The integration of modality-specific biological foundation models (BioFMs) - such as scGPT for single-cell RNA sequencing or ESM-2 for protein sequences - into generative large language models (LLMs) is fundamentally constrained by the semantic isolation of their respective embedding spaces. UMAP visualizations of these spaces typically reveal that biological cell or protein embeddings form distinct, isolated clusters far removed from the text embeddings of the LLM. This separation prevents the LLM from directly "reading" raw biological data, forcing researchers to rely on lossy text-based descriptions that strip away the high-dimensional nuances of the original data. To enable zero-shot reasoning across modalities, a framework must be established that can realign these disparate biological representations into a shared, unified semantic space where the LLM can process biological entities as native tokens.

BIOVERSE addresses this isolation through a modular architecture that employs a two-stage alignment process to bridge the gap between pretrained BioFMs and LLMs. In the first stage, a lightweight three-layer Multi-Layer Perceptron (MLP) projection layer is trained to map the output of the biological encoder directly into the LLM's native token-embedding space. This stage utilizes a CLIP-style bidirectional InfoNCE contrastive loss to pull biological embeddings closer to their corresponding textual descriptions while pushing them away from unrelated general-domain text. By freezing both the biological encoder and the LLM during this phase, the system achieves representation-level similarity without the computational expense of a full forward pass through the language model.

The second stage involves multimodal instruction tuning, where the model is trained on paired data consisting of biological embeddings, instructions, and responses. During this phase, both the projection layer and low-rank adapters (LoRA) within the LLM are made trainable, allowing the model to learn how to utilize "soft tokens" - projected embeddings injected into placeholder positions like [BIO]. This mechanism enables the LLM to treat high-dimensional biological features as if they were standard vocabulary tokens, leveraging its vast internal knowledge to perform complex reasoning on raw data. The modularity of this approach allows different modalities, such as molecules encoded by ChemBERTa and proteins by ESM-2, to be aligned independently to the same shared space, resulting in natural interoperability across biological domains.
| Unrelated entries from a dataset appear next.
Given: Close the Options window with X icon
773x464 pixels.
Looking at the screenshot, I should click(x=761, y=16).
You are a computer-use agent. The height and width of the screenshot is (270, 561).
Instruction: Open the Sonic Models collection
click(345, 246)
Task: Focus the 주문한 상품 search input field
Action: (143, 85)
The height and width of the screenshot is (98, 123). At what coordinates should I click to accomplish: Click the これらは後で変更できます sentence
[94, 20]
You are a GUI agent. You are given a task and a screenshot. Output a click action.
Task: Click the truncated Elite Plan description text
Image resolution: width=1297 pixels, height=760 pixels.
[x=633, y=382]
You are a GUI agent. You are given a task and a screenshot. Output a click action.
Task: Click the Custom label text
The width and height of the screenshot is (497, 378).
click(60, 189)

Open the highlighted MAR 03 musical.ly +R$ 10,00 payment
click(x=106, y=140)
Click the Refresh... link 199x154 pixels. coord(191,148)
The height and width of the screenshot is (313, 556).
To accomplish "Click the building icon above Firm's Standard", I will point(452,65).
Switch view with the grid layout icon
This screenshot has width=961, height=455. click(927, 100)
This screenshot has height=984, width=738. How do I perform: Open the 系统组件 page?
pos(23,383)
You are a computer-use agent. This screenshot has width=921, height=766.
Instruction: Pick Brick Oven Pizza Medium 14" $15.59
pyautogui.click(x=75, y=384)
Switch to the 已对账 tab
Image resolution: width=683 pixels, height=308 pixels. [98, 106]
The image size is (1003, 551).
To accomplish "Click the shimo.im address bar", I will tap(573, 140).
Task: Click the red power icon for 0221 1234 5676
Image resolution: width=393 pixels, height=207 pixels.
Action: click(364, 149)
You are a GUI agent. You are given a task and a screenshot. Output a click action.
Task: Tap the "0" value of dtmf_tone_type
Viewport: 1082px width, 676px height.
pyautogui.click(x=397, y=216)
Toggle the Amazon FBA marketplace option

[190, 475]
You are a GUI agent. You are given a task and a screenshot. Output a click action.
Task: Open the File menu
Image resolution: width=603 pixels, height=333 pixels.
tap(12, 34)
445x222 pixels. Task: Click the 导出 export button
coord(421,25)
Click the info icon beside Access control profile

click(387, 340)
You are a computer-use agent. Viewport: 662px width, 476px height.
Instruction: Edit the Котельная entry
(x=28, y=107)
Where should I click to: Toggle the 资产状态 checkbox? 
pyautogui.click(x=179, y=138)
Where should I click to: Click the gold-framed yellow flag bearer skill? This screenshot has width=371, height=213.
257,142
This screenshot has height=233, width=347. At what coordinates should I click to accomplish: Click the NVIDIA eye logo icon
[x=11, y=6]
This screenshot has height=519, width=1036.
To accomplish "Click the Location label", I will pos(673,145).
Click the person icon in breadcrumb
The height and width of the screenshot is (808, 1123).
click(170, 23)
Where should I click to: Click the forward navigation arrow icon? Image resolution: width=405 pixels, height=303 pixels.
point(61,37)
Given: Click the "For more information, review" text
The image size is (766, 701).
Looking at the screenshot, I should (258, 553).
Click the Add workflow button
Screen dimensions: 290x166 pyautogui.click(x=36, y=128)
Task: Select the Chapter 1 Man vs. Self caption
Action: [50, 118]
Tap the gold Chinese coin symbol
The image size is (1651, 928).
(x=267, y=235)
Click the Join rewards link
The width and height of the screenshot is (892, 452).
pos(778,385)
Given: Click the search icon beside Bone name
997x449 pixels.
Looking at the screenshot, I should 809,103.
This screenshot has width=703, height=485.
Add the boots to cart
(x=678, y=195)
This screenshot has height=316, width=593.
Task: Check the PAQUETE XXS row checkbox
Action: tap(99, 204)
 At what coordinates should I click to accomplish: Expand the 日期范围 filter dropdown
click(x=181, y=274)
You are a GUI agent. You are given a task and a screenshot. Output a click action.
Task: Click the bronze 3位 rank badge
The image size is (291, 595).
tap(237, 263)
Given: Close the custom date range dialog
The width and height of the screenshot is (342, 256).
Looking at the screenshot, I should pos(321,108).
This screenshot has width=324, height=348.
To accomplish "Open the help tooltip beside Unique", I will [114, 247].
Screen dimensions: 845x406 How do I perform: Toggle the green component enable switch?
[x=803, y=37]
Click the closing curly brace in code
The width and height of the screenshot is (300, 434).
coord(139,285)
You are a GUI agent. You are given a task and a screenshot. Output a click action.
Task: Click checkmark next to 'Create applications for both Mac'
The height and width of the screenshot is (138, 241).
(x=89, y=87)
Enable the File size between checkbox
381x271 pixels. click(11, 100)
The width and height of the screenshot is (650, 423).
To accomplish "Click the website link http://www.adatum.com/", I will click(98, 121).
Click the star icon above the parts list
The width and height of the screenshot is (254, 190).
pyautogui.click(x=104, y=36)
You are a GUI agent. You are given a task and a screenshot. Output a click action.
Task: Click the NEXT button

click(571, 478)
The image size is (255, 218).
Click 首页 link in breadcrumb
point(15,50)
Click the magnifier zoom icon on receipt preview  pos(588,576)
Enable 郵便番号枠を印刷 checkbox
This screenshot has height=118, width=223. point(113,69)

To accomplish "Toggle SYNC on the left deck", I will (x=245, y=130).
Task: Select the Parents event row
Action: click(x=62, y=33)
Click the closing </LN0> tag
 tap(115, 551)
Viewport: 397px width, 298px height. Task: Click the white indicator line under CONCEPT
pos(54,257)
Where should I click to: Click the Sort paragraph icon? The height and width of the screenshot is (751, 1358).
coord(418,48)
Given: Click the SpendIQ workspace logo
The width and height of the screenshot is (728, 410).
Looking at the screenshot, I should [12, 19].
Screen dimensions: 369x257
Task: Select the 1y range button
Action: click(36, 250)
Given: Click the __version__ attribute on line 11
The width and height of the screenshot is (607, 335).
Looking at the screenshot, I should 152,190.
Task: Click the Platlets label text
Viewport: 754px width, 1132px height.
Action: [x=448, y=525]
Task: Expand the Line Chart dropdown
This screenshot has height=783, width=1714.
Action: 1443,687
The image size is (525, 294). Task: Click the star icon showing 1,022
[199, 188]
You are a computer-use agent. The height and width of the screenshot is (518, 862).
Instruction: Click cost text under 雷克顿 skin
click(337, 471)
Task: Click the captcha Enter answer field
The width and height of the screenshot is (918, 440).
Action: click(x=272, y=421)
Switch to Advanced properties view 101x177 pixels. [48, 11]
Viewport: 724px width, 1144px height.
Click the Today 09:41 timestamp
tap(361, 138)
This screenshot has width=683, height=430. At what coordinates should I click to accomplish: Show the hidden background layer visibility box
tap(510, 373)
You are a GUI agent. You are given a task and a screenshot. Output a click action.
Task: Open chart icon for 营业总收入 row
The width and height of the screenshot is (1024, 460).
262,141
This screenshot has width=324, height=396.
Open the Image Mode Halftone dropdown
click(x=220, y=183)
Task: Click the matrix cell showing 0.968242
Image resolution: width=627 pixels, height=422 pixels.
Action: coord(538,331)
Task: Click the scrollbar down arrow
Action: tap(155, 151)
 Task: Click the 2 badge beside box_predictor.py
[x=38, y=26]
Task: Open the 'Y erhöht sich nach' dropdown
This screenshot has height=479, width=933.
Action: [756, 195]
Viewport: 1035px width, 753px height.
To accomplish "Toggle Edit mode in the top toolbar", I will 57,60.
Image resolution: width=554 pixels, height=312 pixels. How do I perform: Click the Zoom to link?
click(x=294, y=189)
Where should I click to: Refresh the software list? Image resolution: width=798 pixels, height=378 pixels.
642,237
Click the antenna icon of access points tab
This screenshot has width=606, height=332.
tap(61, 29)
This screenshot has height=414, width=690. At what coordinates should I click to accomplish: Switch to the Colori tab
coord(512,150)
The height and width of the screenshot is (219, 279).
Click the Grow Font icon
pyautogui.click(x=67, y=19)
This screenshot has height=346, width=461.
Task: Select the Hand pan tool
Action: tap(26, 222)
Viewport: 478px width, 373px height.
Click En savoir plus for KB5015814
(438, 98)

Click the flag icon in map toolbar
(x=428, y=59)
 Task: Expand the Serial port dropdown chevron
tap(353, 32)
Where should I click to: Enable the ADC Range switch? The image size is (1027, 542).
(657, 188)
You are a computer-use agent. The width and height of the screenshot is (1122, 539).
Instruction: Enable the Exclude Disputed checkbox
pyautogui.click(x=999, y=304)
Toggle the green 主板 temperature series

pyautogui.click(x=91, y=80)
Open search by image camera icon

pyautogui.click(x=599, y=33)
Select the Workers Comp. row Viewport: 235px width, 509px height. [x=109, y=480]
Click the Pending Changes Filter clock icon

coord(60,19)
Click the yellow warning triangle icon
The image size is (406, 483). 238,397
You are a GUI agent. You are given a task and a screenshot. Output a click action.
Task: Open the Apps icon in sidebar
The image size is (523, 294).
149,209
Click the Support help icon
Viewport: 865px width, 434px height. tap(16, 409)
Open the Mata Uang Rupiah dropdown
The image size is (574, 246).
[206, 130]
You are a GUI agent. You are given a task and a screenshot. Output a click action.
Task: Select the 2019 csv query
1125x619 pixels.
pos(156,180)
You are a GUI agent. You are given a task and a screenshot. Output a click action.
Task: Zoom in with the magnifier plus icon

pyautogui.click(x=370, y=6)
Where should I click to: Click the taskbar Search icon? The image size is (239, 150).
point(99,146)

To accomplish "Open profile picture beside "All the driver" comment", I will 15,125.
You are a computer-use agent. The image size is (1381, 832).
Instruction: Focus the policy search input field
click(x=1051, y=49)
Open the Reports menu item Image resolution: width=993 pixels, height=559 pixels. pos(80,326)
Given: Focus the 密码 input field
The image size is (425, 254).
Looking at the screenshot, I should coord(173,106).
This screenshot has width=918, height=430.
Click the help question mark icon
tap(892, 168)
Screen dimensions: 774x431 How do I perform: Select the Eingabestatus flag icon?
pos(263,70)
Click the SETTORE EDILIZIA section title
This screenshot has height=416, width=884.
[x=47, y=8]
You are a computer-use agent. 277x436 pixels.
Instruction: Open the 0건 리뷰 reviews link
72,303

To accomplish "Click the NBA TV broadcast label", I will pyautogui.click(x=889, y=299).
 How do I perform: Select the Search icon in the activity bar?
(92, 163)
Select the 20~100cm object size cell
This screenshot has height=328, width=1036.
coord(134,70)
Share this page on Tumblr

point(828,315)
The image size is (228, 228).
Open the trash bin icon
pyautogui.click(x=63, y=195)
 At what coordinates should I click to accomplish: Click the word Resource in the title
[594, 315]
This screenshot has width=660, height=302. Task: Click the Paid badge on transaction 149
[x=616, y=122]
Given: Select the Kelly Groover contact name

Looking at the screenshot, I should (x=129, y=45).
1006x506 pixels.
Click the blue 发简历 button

The alignment of biological data to a unified semantic space facilitates zero-shot transfer capabilities that surpass those of significantly larger, text-only models. For instance, a BIOVERSE configuration using an 8B parameter backbone - such as IBM's Granite-8B - can outperform 120B parameter models on tasks like molecular description and protein function prediction without further task-specific tuning. This efficiency is critical for clinical and genomic research, where the requirement for privacy-preserving, on-premise deployment often precludes the use of massive, cloud-based proprietary models. By enabling high-performance reasoning on compact backbones, the framework supports the transition toward secure, agentic AI systems that can operate directly on sensitive patient data within a local environment.